(Stored data entries)
↓↓↓
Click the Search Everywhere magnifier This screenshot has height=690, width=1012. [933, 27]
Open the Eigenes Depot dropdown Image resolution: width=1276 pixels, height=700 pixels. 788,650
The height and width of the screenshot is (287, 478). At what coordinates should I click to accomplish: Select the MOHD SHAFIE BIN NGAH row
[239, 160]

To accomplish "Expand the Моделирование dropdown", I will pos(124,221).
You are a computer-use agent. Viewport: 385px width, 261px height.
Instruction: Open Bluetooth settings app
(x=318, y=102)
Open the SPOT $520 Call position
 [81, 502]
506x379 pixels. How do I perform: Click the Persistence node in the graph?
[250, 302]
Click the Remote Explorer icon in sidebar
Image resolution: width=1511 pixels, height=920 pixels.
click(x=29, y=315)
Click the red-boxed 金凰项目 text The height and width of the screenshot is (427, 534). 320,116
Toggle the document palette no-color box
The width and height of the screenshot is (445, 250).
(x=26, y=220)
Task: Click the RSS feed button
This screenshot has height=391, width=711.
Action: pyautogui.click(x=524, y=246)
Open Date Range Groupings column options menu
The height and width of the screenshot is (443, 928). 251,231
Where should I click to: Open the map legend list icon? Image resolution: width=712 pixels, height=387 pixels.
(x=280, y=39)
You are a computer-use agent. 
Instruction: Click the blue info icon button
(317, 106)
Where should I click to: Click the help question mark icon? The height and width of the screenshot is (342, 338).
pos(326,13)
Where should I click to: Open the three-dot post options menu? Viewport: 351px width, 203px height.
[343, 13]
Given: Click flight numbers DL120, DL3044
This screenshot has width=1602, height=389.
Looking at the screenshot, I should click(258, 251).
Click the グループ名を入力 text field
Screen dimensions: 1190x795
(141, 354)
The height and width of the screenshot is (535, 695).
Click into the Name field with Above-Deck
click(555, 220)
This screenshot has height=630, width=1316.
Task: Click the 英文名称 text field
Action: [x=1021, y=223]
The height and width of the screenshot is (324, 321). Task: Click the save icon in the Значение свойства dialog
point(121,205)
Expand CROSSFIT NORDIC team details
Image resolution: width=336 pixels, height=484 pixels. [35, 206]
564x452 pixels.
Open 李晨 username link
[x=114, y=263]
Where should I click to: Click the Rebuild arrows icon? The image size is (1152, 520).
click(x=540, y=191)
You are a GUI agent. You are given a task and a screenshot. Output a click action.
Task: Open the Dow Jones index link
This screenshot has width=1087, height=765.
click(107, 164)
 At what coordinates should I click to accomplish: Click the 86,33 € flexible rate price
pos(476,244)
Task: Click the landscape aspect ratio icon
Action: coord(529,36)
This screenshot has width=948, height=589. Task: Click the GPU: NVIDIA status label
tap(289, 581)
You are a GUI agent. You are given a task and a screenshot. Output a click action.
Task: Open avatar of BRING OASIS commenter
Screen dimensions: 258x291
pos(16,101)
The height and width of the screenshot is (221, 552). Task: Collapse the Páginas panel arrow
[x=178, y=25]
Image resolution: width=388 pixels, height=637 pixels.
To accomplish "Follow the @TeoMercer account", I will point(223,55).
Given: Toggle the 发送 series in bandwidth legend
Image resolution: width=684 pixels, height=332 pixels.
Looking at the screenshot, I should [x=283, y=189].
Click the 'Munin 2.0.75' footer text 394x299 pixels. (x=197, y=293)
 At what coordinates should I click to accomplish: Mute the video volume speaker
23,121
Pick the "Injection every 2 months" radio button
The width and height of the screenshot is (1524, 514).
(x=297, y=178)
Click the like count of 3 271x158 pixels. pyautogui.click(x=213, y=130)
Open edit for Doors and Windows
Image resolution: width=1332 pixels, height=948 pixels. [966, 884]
↑↑↑
Your task =>
Some of the data mentions "agent". Copy every line where it does.

Answer to the exercise =>
You are a computer-use agent. Viewport: 385px width, 261px height.
You are a computer-use agent. 
You are a GUI agent. You are given a task and a screenshot. Output a click action.
You are a GUI agent. You are given a task and a screenshot. Output a click action.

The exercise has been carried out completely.